Michael BeallMichael's Corner is a monthly publication written by Michael E. Beall, Autodesk Authorized Author and peripatetic AutoCAD trainer. Michael travels all over the USA, bringing his fantastic experience and great understanding of AutoCAD to his clients. Michael's Corner brings together many of the tips, tricks and methods developed during these training sessions for the benefit of all users.

Michael's Corner provides something for every AutoCAD user. Every month, a number of articles cover a wide range of topics, suitable for users at all levels, including "The Basics" for those just starting out. Essentially, the aim of Michael's Corner is to help all AutoCAD users work smarter and faster.

This month…

October - One-derful!!!

It's a God-thing.

I had no idea that 14 years ago I would be given the opportunity to make an impact on the professional lives of so many. Only God knew what was ahead, and hopefully, the contributions I have made through Michael's Corner have equipped many of you to be more productive and a bit more savvy using AutoCAD. And apart from all the AutoCAD bashing that is going on, I'm sure it has a long life ahead.
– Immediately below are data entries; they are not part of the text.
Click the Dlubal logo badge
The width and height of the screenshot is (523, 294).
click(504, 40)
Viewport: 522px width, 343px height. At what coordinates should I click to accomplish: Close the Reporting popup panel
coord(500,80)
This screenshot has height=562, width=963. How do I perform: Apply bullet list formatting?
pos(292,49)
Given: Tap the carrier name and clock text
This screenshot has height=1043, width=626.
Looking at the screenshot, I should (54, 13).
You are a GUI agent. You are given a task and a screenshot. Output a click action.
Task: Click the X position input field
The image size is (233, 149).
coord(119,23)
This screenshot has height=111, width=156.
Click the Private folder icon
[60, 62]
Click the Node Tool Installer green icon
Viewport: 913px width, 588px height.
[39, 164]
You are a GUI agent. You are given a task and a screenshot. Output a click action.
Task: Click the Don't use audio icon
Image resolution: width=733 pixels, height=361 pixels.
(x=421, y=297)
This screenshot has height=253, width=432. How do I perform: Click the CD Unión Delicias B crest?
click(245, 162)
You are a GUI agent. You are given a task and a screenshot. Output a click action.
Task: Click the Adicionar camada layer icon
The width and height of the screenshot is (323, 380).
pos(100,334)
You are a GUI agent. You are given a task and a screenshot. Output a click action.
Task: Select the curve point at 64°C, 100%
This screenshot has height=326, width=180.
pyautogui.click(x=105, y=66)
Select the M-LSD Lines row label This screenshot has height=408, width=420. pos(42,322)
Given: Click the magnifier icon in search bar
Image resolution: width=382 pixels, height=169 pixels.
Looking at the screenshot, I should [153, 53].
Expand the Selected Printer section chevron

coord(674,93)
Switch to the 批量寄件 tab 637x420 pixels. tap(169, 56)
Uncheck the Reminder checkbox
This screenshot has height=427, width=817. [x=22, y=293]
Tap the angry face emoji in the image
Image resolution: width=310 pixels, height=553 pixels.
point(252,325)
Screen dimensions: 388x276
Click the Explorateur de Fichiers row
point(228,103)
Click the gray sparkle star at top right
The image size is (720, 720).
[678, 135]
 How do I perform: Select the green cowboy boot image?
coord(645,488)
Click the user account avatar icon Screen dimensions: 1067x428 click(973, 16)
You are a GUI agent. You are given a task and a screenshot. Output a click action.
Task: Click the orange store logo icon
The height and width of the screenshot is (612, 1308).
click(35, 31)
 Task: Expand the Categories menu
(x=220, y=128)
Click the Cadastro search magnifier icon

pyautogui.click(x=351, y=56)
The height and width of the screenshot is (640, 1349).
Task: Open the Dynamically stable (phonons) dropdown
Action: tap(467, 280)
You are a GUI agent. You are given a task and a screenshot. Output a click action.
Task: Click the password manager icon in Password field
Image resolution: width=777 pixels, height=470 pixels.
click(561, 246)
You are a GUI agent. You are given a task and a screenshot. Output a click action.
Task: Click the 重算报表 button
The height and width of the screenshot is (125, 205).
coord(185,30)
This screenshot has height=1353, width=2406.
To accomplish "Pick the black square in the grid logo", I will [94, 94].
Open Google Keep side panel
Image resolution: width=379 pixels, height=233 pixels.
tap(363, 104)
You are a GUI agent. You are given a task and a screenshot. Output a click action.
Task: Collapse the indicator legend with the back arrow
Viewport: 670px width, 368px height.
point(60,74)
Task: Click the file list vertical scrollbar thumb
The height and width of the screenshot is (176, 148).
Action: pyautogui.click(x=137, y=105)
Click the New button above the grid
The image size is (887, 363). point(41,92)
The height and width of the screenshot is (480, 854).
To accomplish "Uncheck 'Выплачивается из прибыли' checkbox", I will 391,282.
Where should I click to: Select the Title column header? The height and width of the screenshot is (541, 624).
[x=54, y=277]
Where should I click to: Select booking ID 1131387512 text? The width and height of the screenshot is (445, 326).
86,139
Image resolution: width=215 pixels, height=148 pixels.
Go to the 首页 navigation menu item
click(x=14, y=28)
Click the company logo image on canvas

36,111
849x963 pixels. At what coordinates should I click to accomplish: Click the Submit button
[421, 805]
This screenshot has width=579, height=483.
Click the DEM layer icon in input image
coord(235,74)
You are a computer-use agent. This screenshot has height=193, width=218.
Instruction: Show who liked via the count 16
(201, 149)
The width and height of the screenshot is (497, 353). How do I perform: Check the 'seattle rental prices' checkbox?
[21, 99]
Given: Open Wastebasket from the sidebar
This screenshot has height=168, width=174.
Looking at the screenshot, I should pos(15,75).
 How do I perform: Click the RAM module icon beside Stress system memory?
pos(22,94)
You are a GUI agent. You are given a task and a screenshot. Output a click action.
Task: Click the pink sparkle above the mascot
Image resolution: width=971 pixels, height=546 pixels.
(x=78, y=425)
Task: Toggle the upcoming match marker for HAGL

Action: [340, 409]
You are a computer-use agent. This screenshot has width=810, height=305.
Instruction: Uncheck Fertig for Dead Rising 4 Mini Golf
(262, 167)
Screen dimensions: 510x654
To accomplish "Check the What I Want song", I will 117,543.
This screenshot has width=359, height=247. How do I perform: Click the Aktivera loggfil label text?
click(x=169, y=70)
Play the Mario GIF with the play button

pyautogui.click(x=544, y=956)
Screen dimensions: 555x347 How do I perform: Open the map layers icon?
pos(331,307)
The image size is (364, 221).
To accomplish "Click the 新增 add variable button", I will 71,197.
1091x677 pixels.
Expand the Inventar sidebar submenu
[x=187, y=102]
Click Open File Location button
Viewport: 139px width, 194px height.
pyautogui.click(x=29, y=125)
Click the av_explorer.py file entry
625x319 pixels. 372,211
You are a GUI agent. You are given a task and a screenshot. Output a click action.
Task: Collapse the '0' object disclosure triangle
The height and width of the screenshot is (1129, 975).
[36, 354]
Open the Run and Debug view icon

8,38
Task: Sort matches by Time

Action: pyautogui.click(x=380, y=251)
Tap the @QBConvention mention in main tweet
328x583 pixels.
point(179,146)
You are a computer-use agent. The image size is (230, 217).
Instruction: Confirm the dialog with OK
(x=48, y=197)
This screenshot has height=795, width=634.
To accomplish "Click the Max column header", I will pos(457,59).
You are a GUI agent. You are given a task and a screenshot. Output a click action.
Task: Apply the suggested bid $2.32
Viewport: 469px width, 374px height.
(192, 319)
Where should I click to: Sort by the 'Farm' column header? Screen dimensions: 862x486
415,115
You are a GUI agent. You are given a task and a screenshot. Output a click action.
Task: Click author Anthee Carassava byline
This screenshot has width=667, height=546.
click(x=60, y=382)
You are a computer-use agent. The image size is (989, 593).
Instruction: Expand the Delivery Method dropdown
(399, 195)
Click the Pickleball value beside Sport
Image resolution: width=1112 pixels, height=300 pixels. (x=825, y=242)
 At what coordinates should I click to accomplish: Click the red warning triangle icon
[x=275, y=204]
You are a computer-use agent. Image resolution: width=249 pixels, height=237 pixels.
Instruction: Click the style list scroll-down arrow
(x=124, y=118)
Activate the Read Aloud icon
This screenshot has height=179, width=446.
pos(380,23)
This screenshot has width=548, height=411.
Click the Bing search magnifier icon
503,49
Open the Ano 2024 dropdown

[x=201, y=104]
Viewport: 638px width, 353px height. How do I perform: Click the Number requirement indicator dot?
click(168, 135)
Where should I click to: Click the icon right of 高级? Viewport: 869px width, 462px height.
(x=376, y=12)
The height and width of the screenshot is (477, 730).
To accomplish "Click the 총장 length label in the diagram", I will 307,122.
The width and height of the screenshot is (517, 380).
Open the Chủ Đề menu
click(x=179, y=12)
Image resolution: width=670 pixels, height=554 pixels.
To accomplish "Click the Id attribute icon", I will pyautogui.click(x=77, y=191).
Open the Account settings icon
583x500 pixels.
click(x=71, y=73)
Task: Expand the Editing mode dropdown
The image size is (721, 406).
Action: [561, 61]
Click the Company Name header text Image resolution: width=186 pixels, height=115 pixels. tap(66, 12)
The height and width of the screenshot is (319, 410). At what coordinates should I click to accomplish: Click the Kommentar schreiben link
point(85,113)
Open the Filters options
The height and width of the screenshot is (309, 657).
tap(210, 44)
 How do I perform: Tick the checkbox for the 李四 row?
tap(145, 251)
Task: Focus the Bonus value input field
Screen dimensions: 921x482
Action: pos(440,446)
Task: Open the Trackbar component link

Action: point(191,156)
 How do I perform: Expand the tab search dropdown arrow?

So, in an effort to keep the AutoCAD fires burning, here's what I have for my final installment…

…A reminder on how to customize your hot keys
…Three Power Tools — one for Zoom, one for editing, and one for Layers
…Two Odd Spots — one for Layers and one for Hatching
…Buried text treasure
…And how to Search 14 years of the Archives

As for what's ahead for me, I will continue to present a variety of AutoCAD sessions — Fundamentals, Intermediate, Customizing, Updates, and 2D & 3D. I will also keep training CAP Designer, 20-20 Worksheet, Visual Impression (those three from 20-20 Technologies, Inc.), and some Revit Fundamentals. Next year I'm looking forward to being very involved in training CET (from Configura, Inc.) when Herman Miller joins the growing number of manufacturers embracing this software that is being touted as the ‘Future of Space Planning’. Personally, I'm looking forward to spending a bit more time with Donna, my lovely bride of 30 years. When this posts, we'll probably be within days of going on our 30th Anniversary vacation to the Tanque Verde Ranch in Tucson; Ee-Hah! We had such a good time when we went for our 20th, we figured we'd do it again!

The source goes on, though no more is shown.